Note: The contract command will destroy the data, so each time you run this command, you must reopen the dataset again before running any new command.

We can also tell that within the categories of age how many unique races there are and to do so we will use the combination of two variables. The same command of the contract will be used as shown below:

contract var_name1 var_name2
contract age race

On running the above command, we will get the following results:

The results show that for age 14, we have 2 blacks and 1 other. For age 15, we have 1 black. For 16, we have 16 white, 11 black, and so on. We can also get percentages, cumulative frequencies, and cumulative percentages by using the below command:

contract age race, freq(frequency) percent(percentage) cfreq(cum_freq) cpercent (cum_percent)

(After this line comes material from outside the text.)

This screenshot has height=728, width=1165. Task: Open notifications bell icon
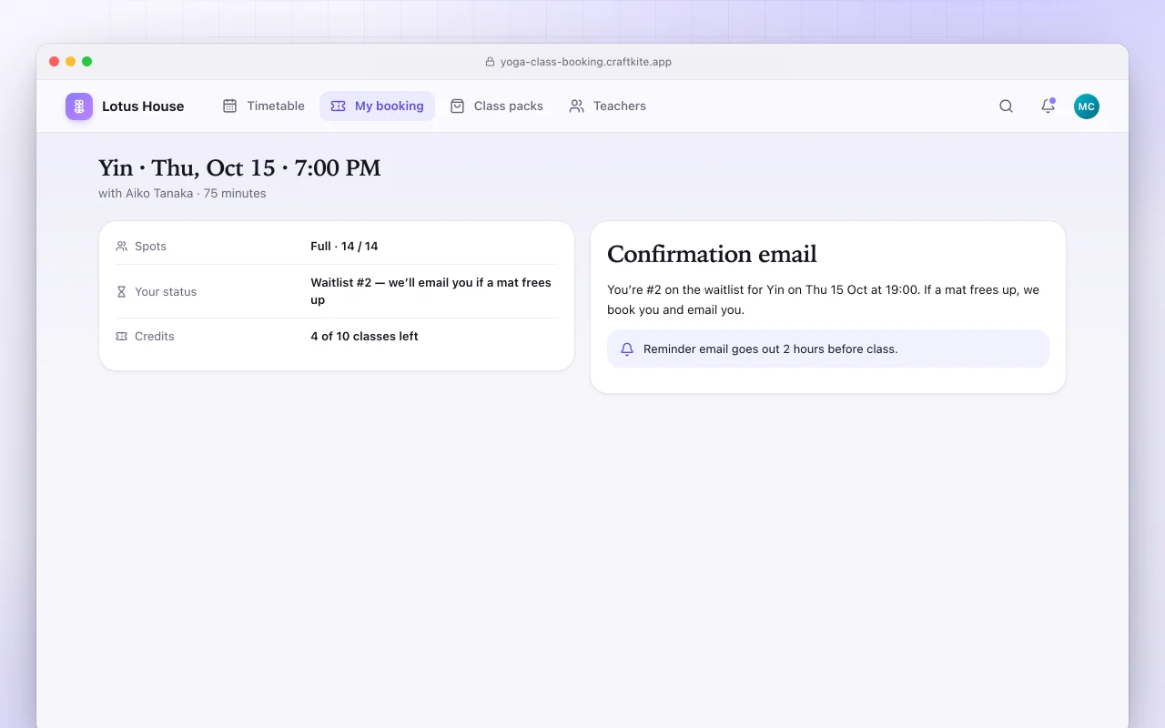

In this command, freq, percent, cfreq, and cpercent are the options, and within the parentheses, we will write the names of the variables we want to assign. The below figure represents the results:

Distinct

A user-written command distinct is also used to count the unique ids. Before using it, we need to download the distinct command by using the below command:

ssc install distinct

After installation, use the below command to see how many unique observations there are in the idcode:

distinct idcode

You will get the above results. In this total are the total number of observations (28534), and distinct (4711) are the unique observations. Similarly, it can also be used for multiple variables:

distinct race idcode age

We can also determine the number of unique IDs for individuals who are over the age of 40 by using below command

distinct idcode if age > 40

Unique

The fourth method of counting the number of unique observations is the unique command, which is also a user-written command. We need downloaded this command before proceeding:

ssc install unique unique idcode

We can also apply condition with this command as shown below:

unique idcode if age > 40

You will notice that we will get the same results using a codebook, distinct and unique command.

Get the list of unique values using tabulate

We can also look at the list of unique observations by the help of tabulate command.

tabulate age

We will get the unique age observations along with their frequency, percentage, and cumulative percentage.

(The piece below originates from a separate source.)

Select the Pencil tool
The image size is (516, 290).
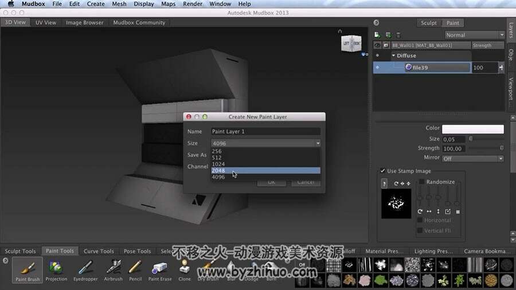[x=135, y=271]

List of unique values using Levelof

The limitation of the tabulate command is that it does not store these values; it only displays them in the output window. But if you want to store these values in a macro, then use these values in loops. Then, in that case, we can use the levelof command. It provides a concise list of varnames unique values, as shown below:

levelsof idcode

To display these values, we will use the below command:

display "`r(levels)'"

However, to save these values as a local variable, we will use the below command:

levelsof idcode,local(values)

We will use the local option to store the unique IDs. Within the parentheses, we will write the name of the variable. We can look through each value by using the below command

foreach i of local values {             summarize age if idcode==`i' }

We will start with the foreach command and then the variable’s name (i). Then we will summarize the age if idcode = 1, 2, 3, etc. The results obtained will look somewhat like this:

Storing Distinct Value in Variable

The levelof command saves the values as a local variable but doesn’t provide the values in a variable (a column in Stata dataset).

This issue can be resolved by using the below command:

bys idcode: keep if _n==_N

This is only keep a single observation for each idcode hence we will have 4711 observation as we had 4711 individuals in our dataset. We can only keep the idcode variable if we want:

keep idcode

Similarly, we can use two variables and get unique combination of these two variables.

bys age race: keep if _n==_N
keep age race